Anyway who needs a freak like the grand dragon,
  So full of s..t his breath makes acid rain." [Bruce Cockburn lyric, slightly misheard] –

[On Sanders remarks on “humanitarian aid” in Venezuela] Or maybe he's a politician, doing what he needs to do. People forget that Sen Sanders is a pol. An unusually decent one, but he still has constituents to answer to. –

[On the sophisticated plagiarism that has emerged in Amazon ebooks] Hack writing and scam publishing for the 21st century, and Amazon doesn't care. Amazon makes money from it, hand over fist. –

Chavez, Maduro's predecessor, nationalized the Venezuelan oil industry and the US can't tolerate that. –

It's not so much that they want Venezuela's oil, though they do, but they hate having Venezuela's oil taken away from them. –

[What do white rural voters want?] Someone to represent them. They don't see themselves in the sophisticates, often children of the rich, they are usually offered. They're one rung up on the social ladder and they're determined to keep someone below them.

A lot of white suburbanites want the same thing.

Let me suggest that a lot of what goes wrong [in US foreign policy] is that we are using the military to resolve our internal conflicts, much like a man who has problems at home picking bar fights. It doesn't resolve problems at home, and it makes new problems outside. –

Cornyn, while people who sounded like you were building camps and ovens, socialists were dying to stop them.

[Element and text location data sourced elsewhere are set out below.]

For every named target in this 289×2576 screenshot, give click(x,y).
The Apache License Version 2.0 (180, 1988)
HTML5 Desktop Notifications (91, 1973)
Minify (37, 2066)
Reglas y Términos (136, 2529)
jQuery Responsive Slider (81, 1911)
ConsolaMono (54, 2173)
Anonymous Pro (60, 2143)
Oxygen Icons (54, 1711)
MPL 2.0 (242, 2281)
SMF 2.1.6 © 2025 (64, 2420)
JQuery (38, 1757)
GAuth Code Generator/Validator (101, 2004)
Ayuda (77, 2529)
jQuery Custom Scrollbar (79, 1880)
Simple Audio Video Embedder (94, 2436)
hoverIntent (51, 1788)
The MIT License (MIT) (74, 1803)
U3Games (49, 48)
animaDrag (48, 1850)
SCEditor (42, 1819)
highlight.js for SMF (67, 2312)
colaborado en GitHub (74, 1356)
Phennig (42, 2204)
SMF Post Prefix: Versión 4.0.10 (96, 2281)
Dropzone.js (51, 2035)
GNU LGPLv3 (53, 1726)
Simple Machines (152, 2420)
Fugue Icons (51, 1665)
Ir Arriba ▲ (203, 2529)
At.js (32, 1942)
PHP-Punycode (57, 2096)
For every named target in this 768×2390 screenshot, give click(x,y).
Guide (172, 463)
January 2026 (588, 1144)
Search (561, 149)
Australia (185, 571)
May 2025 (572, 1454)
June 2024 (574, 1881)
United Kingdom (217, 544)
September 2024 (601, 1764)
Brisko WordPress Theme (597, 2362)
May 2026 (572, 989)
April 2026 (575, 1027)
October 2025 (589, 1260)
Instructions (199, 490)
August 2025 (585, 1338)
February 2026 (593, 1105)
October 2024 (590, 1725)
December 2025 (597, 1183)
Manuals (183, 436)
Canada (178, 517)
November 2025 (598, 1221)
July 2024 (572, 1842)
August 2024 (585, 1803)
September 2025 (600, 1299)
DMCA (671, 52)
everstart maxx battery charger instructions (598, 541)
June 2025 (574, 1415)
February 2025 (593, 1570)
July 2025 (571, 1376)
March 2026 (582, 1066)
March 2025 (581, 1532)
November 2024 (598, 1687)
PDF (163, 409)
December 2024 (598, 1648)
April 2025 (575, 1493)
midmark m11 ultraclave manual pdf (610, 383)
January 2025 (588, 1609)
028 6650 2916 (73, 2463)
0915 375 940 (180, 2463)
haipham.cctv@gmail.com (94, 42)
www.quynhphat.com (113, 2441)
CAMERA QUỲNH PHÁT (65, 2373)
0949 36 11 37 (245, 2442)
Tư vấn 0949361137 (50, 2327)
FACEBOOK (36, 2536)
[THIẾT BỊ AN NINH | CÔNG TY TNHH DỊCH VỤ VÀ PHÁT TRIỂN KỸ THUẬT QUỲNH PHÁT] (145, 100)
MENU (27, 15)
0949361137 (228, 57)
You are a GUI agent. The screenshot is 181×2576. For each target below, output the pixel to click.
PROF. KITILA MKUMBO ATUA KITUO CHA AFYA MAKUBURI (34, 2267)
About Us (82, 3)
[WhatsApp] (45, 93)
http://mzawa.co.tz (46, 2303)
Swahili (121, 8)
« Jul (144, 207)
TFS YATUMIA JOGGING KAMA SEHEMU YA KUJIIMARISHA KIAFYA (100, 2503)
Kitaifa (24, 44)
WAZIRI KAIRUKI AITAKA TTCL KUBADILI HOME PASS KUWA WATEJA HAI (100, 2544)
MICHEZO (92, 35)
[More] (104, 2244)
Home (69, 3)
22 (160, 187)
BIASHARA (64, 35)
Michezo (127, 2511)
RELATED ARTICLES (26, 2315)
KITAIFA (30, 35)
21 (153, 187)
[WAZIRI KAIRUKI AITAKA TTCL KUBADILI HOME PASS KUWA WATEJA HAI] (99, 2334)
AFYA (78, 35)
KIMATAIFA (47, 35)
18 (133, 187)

Tuesday, February 19, 2019

Reading the Tea Leaves: the Democratic Presidential Nominee

I think we are likely to get a “socially liberal, economically conservative” woman of color. (And no, not necessarily Kamala Harris.)

I have a sick feeling. I am not sure that any economic conservative can win the necessary votes. The Democrats who vote will vote for her, but it will be hard for her to get the black working class and the youth vote to work for her enthusiastically, or to turn out for her.

Assuming she does win, we will then face more years where the rich get richer and the poor get poorer. Better that than the party of rape and treason, to be sure, but hard years. And who knows how any “economic conservative” will deal with the fossil fuel industry?

Sanders is in. Sigh.

He made the announcement this morning, on Vermont Public Radio.

On the one hand, I like him and his politics. On the other hand, he will have trouble winning both the nomination and the general election. There's a lot of women and blacks who hate him. His hippie and socialist past will be dragged out by his Republican opponent. And I fear that just running will kill him. The Presidency ages people, just running ages people, and Sanders is already an old man.

And where will the born-again progressives of the Democratic Party get their ideas from, if they cannot steal them from Sanders?